Exercise:
Could you reproduce every one of the entries below verbatim, keeping each line and its spacing unchanged?

*** Opening Exercise material ***

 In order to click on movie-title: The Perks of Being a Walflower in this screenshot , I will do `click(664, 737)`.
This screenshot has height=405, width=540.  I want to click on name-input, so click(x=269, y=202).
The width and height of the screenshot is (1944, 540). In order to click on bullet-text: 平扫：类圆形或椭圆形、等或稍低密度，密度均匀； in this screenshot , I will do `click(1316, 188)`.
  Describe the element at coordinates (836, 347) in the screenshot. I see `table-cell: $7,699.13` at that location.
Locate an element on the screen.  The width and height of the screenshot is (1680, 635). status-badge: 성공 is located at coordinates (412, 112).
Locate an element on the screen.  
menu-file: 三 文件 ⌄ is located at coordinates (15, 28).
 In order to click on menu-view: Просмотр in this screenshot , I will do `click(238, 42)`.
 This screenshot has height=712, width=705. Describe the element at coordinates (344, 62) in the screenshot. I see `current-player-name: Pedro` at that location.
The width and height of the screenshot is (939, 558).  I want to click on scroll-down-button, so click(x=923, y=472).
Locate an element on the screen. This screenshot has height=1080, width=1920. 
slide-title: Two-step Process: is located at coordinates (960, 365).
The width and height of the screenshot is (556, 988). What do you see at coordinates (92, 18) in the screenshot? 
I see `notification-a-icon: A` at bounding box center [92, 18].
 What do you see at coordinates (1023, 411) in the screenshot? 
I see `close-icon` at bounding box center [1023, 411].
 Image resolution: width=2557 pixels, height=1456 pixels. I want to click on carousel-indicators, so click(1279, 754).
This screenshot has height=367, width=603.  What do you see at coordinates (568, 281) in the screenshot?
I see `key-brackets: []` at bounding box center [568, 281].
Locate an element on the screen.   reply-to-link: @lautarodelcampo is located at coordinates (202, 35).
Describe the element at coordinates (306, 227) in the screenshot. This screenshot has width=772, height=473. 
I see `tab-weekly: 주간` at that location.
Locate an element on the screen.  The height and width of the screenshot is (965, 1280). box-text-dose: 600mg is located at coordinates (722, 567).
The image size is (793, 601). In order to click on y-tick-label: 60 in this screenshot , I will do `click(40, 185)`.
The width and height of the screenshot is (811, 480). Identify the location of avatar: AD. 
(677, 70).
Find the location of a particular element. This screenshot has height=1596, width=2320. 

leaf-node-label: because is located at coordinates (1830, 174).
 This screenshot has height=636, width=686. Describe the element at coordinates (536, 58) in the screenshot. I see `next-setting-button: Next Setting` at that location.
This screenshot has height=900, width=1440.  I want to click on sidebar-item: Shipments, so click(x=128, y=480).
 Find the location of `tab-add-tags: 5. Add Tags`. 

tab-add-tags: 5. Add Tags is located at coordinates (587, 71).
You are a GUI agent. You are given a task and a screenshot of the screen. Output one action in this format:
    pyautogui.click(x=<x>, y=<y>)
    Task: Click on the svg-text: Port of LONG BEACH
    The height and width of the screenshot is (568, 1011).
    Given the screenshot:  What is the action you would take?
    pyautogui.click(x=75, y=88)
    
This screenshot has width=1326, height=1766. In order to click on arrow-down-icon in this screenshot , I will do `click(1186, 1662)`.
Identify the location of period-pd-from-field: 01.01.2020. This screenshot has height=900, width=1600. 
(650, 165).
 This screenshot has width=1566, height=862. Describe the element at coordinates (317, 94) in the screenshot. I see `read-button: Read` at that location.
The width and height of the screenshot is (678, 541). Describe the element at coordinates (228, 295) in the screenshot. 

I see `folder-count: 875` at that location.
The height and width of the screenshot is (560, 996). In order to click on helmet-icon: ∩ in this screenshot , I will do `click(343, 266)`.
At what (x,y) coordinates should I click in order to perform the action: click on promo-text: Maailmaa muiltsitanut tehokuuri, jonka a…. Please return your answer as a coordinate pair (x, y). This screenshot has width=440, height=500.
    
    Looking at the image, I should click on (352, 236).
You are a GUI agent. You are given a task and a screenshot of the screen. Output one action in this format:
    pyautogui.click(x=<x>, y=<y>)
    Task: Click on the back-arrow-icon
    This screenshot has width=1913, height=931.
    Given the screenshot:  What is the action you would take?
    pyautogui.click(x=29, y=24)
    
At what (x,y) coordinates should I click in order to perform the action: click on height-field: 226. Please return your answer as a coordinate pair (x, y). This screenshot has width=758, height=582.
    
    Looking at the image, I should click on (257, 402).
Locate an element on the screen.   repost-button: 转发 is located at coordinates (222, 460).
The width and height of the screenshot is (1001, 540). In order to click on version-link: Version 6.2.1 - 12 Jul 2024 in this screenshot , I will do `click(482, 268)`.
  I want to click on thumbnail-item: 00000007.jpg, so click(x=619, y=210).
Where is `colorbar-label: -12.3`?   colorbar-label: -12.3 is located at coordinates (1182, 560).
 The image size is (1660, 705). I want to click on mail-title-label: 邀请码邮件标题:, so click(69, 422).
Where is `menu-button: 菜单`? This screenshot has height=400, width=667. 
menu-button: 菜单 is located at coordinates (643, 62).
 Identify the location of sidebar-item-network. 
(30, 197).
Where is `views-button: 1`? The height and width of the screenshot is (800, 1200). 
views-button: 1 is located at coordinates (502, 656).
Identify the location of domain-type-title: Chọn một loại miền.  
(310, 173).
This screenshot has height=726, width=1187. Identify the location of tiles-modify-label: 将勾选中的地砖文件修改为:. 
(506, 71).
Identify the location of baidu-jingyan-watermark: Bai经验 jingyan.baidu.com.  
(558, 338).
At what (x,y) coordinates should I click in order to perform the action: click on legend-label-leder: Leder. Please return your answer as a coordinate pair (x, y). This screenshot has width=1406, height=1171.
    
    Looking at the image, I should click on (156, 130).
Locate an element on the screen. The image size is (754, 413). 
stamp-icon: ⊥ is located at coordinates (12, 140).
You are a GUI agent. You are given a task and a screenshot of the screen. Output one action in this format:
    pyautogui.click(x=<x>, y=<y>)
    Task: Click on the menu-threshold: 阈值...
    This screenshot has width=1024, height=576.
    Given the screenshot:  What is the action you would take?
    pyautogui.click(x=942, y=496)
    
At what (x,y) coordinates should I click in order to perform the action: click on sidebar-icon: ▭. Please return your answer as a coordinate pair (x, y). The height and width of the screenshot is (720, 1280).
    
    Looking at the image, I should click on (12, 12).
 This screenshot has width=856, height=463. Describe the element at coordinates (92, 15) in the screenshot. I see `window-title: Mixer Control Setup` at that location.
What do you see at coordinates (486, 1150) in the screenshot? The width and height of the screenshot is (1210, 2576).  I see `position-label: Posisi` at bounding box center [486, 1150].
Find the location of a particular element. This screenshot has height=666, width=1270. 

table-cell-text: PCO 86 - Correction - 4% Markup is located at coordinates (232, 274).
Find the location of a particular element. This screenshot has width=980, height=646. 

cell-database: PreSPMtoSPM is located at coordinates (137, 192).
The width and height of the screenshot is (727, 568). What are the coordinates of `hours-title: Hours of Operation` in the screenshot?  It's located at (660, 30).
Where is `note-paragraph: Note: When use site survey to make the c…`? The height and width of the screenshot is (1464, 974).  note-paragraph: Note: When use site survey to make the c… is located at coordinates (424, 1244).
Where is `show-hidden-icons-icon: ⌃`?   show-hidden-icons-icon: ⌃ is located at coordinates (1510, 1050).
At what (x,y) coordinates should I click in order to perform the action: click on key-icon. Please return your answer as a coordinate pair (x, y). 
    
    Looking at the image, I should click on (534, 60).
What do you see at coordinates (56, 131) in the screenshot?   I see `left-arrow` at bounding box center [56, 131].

*** Closing Exercise material ***

Final answer:
 In order to click on movie-title: The Perks of Being a Walflower in this screenshot , I will do `click(664, 737)`.
This screenshot has height=405, width=540.  I want to click on name-input, so click(x=269, y=202).
The width and height of the screenshot is (1944, 540). In order to click on bullet-text: 平扫：类圆形或椭圆形、等或稍低密度，密度均匀； in this screenshot , I will do `click(1316, 188)`.
  Describe the element at coordinates (836, 347) in the screenshot. I see `table-cell: $7,699.13` at that location.
Locate an element on the screen.  The width and height of the screenshot is (1680, 635). status-badge: 성공 is located at coordinates (412, 112).
Locate an element on the screen.  
menu-file: 三 文件 ⌄ is located at coordinates (15, 28).
 In order to click on menu-view: Просмотр in this screenshot , I will do `click(238, 42)`.
 This screenshot has height=712, width=705. Describe the element at coordinates (344, 62) in the screenshot. I see `current-player-name: Pedro` at that location.
The width and height of the screenshot is (939, 558).  I want to click on scroll-down-button, so click(x=923, y=472).
Locate an element on the screen. This screenshot has height=1080, width=1920. 
slide-title: Two-step Process: is located at coordinates (960, 365).
The width and height of the screenshot is (556, 988). What do you see at coordinates (92, 18) in the screenshot? 
I see `notification-a-icon: A` at bounding box center [92, 18].
 What do you see at coordinates (1023, 411) in the screenshot? 
I see `close-icon` at bounding box center [1023, 411].
 Image resolution: width=2557 pixels, height=1456 pixels. I want to click on carousel-indicators, so click(1279, 754).
This screenshot has height=367, width=603.  What do you see at coordinates (568, 281) in the screenshot?
I see `key-brackets: []` at bounding box center [568, 281].
Locate an element on the screen.   reply-to-link: @lautarodelcampo is located at coordinates (202, 35).
Describe the element at coordinates (306, 227) in the screenshot. This screenshot has width=772, height=473. 
I see `tab-weekly: 주간` at that location.
Locate an element on the screen.  The height and width of the screenshot is (965, 1280). box-text-dose: 600mg is located at coordinates (722, 567).
The image size is (793, 601). In order to click on y-tick-label: 60 in this screenshot , I will do `click(40, 185)`.
The width and height of the screenshot is (811, 480). Identify the location of avatar: AD. 
(677, 70).
Find the location of a particular element. This screenshot has height=1596, width=2320. 

leaf-node-label: because is located at coordinates (1830, 174).
 This screenshot has height=636, width=686. Describe the element at coordinates (536, 58) in the screenshot. I see `next-setting-button: Next Setting` at that location.
This screenshot has height=900, width=1440.  I want to click on sidebar-item: Shipments, so click(x=128, y=480).
 Find the location of `tab-add-tags: 5. Add Tags`. 

tab-add-tags: 5. Add Tags is located at coordinates (587, 71).
You are a GUI agent. You are given a task and a screenshot of the screen. Output one action in this format:
    pyautogui.click(x=<x>, y=<y>)
    Task: Click on the svg-text: Port of LONG BEACH
    The height and width of the screenshot is (568, 1011).
    Given the screenshot:  What is the action you would take?
    pyautogui.click(x=75, y=88)
    
This screenshot has width=1326, height=1766. In order to click on arrow-down-icon in this screenshot , I will do `click(1186, 1662)`.
Identify the location of period-pd-from-field: 01.01.2020. This screenshot has height=900, width=1600. 
(650, 165).
 This screenshot has width=1566, height=862. Describe the element at coordinates (317, 94) in the screenshot. I see `read-button: Read` at that location.
The width and height of the screenshot is (678, 541). Describe the element at coordinates (228, 295) in the screenshot. 

I see `folder-count: 875` at that location.
The height and width of the screenshot is (560, 996). In order to click on helmet-icon: ∩ in this screenshot , I will do `click(343, 266)`.
At what (x,y) coordinates should I click in order to perform the action: click on promo-text: Maailmaa muiltsitanut tehokuuri, jonka a…. Please return your answer as a coordinate pair (x, y). This screenshot has width=440, height=500.
    
    Looking at the image, I should click on (352, 236).
You are a GUI agent. You are given a task and a screenshot of the screen. Output one action in this format:
    pyautogui.click(x=<x>, y=<y>)
    Task: Click on the back-arrow-icon
    This screenshot has width=1913, height=931.
    Given the screenshot:  What is the action you would take?
    pyautogui.click(x=29, y=24)
    
At what (x,y) coordinates should I click in order to perform the action: click on height-field: 226. Please return your answer as a coordinate pair (x, y). This screenshot has width=758, height=582.
    
    Looking at the image, I should click on (257, 402).
Locate an element on the screen.   repost-button: 转发 is located at coordinates (222, 460).
The width and height of the screenshot is (1001, 540). In order to click on version-link: Version 6.2.1 - 12 Jul 2024 in this screenshot , I will do `click(482, 268)`.
  I want to click on thumbnail-item: 00000007.jpg, so click(x=619, y=210).
Where is `colorbar-label: -12.3`?   colorbar-label: -12.3 is located at coordinates (1182, 560).
 The image size is (1660, 705). I want to click on mail-title-label: 邀请码邮件标题:, so click(69, 422).
Where is `menu-button: 菜单`? This screenshot has height=400, width=667. 
menu-button: 菜单 is located at coordinates (643, 62).
 Identify the location of sidebar-item-network. 
(30, 197).
Where is `views-button: 1`? The height and width of the screenshot is (800, 1200). 
views-button: 1 is located at coordinates (502, 656).
Identify the location of domain-type-title: Chọn một loại miền.  
(310, 173).
This screenshot has height=726, width=1187. Identify the location of tiles-modify-label: 将勾选中的地砖文件修改为:. 
(506, 71).
Identify the location of baidu-jingyan-watermark: Bai经验 jingyan.baidu.com.  
(558, 338).
At what (x,y) coordinates should I click in order to perform the action: click on legend-label-leder: Leder. Please return your answer as a coordinate pair (x, y). This screenshot has width=1406, height=1171.
    
    Looking at the image, I should click on (156, 130).
Locate an element on the screen. The image size is (754, 413). 
stamp-icon: ⊥ is located at coordinates (12, 140).
You are a GUI agent. You are given a task and a screenshot of the screen. Output one action in this format:
    pyautogui.click(x=<x>, y=<y>)
    Task: Click on the menu-threshold: 阈值...
    This screenshot has width=1024, height=576.
    Given the screenshot:  What is the action you would take?
    pyautogui.click(x=942, y=496)
    
At what (x,y) coordinates should I click in order to perform the action: click on sidebar-icon: ▭. Please return your answer as a coordinate pair (x, y). The height and width of the screenshot is (720, 1280).
    
    Looking at the image, I should click on (12, 12).
 This screenshot has width=856, height=463. Describe the element at coordinates (92, 15) in the screenshot. I see `window-title: Mixer Control Setup` at that location.
What do you see at coordinates (486, 1150) in the screenshot? The width and height of the screenshot is (1210, 2576).  I see `position-label: Posisi` at bounding box center [486, 1150].
Find the location of a particular element. This screenshot has height=666, width=1270. 

table-cell-text: PCO 86 - Correction - 4% Markup is located at coordinates (232, 274).
Find the location of a particular element. This screenshot has width=980, height=646. 

cell-database: PreSPMtoSPM is located at coordinates (137, 192).
The width and height of the screenshot is (727, 568). What are the coordinates of `hours-title: Hours of Operation` in the screenshot?  It's located at (660, 30).
Where is `note-paragraph: Note: When use site survey to make the c…`? The height and width of the screenshot is (1464, 974).  note-paragraph: Note: When use site survey to make the c… is located at coordinates (424, 1244).
Where is `show-hidden-icons-icon: ⌃`?   show-hidden-icons-icon: ⌃ is located at coordinates (1510, 1050).
At what (x,y) coordinates should I click in order to perform the action: click on key-icon. Please return your answer as a coordinate pair (x, y). 
    
    Looking at the image, I should click on (534, 60).
What do you see at coordinates (56, 131) in the screenshot?   I see `left-arrow` at bounding box center [56, 131].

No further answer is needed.